I totally and completely hide things. Yep. That's my only tip. And also a reason I don't host a lot of parties. I DO host Bible studies, though, but those people can't judge me… at least they say they aren't…
ok… you have enough time to CHECK FOR SMUDGES ON THE TRIM?!?! who does that?! :-)
i totally hide things too. we have an ebay room, so mostly everything goes in there. although there's so much stuff in there right now that it now goes in our room. ugh. i need to get rid of some stuff!
mmmm… i love tastefully simple "oh my chai"!
i need to take a moment. excuse me…
Fantastically honest, and real. It is so refreshing to hear that finally someone admitted to not being a robo-babe! We see so much of the perfect (such pressure,lol) in blogs. While I love seeing the amazing often times flawless homes,projects,et al. It is with huge relief to know that at times we all have our moments. Loved this post. Thanks for keeping things real ;)

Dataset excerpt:
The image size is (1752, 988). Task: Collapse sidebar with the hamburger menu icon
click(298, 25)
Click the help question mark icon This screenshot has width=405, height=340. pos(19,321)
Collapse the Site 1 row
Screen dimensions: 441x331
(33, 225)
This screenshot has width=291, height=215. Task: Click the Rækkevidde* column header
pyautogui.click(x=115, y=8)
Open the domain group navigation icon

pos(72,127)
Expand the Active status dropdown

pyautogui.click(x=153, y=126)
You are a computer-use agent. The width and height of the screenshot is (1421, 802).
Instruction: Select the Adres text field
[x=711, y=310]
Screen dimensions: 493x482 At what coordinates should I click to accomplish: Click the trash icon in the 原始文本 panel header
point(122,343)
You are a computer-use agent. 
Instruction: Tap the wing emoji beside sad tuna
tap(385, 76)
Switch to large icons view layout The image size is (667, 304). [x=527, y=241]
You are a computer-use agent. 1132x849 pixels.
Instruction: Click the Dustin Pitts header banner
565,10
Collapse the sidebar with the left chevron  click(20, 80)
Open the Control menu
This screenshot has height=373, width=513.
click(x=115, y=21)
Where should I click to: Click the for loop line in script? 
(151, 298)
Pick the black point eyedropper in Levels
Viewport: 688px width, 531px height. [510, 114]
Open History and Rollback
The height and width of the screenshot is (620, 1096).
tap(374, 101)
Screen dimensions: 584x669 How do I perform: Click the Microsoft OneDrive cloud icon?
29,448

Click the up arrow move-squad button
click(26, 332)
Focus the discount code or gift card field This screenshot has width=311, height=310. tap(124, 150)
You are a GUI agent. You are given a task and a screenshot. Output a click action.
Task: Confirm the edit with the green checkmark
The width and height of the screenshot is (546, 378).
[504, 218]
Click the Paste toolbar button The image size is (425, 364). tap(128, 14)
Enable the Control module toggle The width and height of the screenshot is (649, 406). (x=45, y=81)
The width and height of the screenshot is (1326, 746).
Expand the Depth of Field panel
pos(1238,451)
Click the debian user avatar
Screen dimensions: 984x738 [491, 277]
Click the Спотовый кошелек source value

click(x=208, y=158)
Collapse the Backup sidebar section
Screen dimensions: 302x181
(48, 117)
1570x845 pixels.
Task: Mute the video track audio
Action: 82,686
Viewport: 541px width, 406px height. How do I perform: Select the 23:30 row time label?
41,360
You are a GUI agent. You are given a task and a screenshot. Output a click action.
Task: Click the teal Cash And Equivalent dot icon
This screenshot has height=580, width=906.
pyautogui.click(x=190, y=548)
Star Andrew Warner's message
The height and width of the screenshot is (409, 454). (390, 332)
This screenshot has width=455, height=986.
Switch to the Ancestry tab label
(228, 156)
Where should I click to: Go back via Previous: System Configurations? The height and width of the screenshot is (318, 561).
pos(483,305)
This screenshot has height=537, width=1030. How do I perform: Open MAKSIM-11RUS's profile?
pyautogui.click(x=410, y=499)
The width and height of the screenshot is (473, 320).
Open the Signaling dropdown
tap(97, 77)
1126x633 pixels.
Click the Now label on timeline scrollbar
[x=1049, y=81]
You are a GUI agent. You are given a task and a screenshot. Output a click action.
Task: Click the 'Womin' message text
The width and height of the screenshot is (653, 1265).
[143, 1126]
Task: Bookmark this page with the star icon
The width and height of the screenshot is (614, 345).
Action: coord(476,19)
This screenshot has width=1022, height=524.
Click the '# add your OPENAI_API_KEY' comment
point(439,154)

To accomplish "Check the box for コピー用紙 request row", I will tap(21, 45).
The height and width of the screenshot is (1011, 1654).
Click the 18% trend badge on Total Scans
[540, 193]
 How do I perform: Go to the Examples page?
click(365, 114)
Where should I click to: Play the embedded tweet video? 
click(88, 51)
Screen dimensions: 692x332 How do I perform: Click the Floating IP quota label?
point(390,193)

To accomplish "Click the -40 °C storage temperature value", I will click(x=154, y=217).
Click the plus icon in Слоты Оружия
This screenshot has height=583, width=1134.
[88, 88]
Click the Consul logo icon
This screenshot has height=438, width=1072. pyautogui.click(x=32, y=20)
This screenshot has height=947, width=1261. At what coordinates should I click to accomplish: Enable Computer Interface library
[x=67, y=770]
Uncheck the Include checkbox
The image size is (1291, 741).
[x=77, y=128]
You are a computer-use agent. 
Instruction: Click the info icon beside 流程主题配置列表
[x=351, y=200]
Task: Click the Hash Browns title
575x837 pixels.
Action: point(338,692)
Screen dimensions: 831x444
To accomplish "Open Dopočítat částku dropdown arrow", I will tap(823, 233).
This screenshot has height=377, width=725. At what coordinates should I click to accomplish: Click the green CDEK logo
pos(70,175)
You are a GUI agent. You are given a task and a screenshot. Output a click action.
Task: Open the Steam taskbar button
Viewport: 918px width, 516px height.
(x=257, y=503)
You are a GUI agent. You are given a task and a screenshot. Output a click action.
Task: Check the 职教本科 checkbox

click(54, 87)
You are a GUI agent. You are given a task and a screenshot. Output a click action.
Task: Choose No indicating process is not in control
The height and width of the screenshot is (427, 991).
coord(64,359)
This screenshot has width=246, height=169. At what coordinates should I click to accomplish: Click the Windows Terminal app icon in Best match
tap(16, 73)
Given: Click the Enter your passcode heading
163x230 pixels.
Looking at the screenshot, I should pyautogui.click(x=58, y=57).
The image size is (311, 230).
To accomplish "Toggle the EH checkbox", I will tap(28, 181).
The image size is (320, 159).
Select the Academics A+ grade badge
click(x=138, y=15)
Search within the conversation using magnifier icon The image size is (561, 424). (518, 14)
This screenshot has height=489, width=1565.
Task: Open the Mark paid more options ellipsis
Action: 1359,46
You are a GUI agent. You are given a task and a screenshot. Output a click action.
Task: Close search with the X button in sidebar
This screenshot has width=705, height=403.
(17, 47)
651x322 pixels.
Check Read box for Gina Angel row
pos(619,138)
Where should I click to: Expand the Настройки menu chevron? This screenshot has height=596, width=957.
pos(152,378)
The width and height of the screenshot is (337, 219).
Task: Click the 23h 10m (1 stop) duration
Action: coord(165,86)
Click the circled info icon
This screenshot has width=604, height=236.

● **EXERCISES TO COMPLETE**:
#1 In the blog comments, what kind of gathering does the first commenter say they do host?
#2 Reproduce the rows from the first row of the dataset excerpt through the line with "pyautogui.click(x=153, y=126)", including both ends.

● **ANSWERS FOR THIS EXERCISE**:
#1 Bible studies.

#2
The image size is (1752, 988). Task: Collapse sidebar with the hamburger menu icon
click(298, 25)
Click the help question mark icon This screenshot has width=405, height=340. pos(19,321)
Collapse the Site 1 row
Screen dimensions: 441x331
(33, 225)
This screenshot has width=291, height=215. Task: Click the Rækkevidde* column header
pyautogui.click(x=115, y=8)
Open the domain group navigation icon

pos(72,127)
Expand the Active status dropdown

pyautogui.click(x=153, y=126)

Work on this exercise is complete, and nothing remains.